** Opening RECORDS SHOWN block **
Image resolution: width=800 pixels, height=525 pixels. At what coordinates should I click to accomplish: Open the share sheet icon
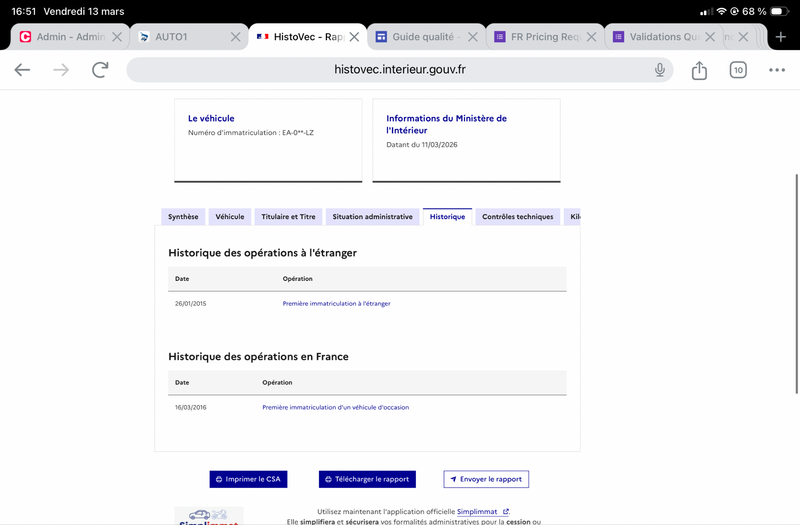(699, 70)
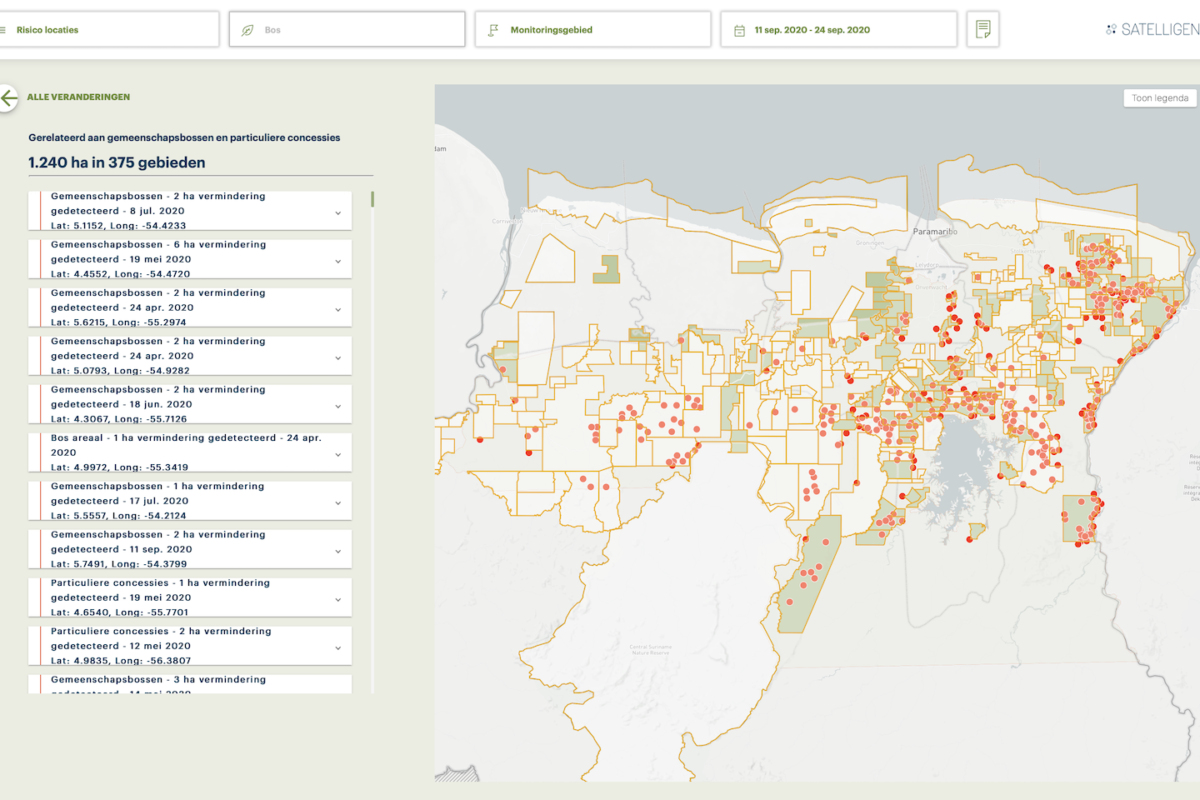Image resolution: width=1200 pixels, height=800 pixels.
Task: Click the flag icon beside Monitoringsgebied
Action: click(492, 30)
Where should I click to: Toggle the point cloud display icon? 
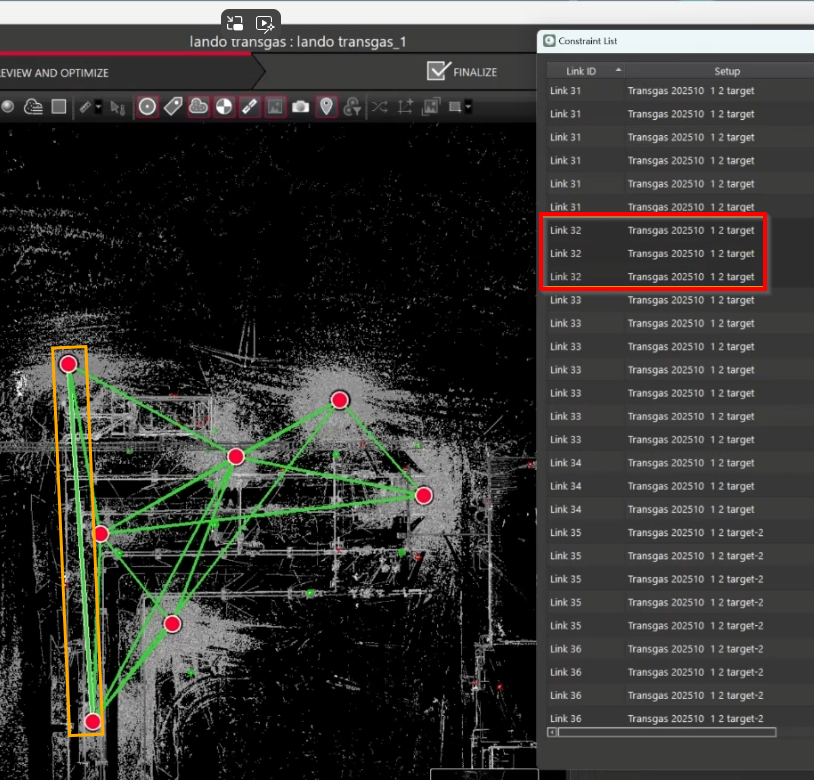pos(198,107)
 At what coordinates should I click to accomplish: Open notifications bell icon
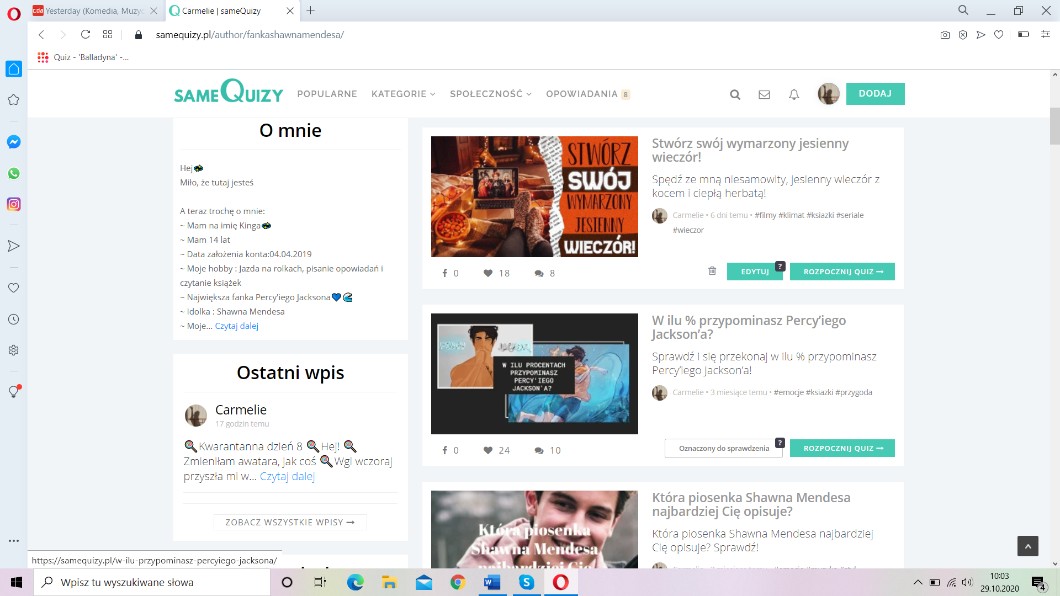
** Closing RECORDS SHOWN block **
■ **TASK DETAILS**
Your reply must contain each entry exactly as written and no pictures.

■ **YOUR RESPONSE**
Image resolution: width=800 pixels, height=525 pixels. At what coordinates should I click to accomplish: Open the share sheet icon
(699, 70)
Image resolution: width=1200 pixels, height=800 pixels.
Task: Click the flag icon beside Monitoringsgebied
Action: click(492, 30)
Where should I click to: Toggle the point cloud display icon? 
pos(198,107)
 At what coordinates should I click to accomplish: Open notifications bell icon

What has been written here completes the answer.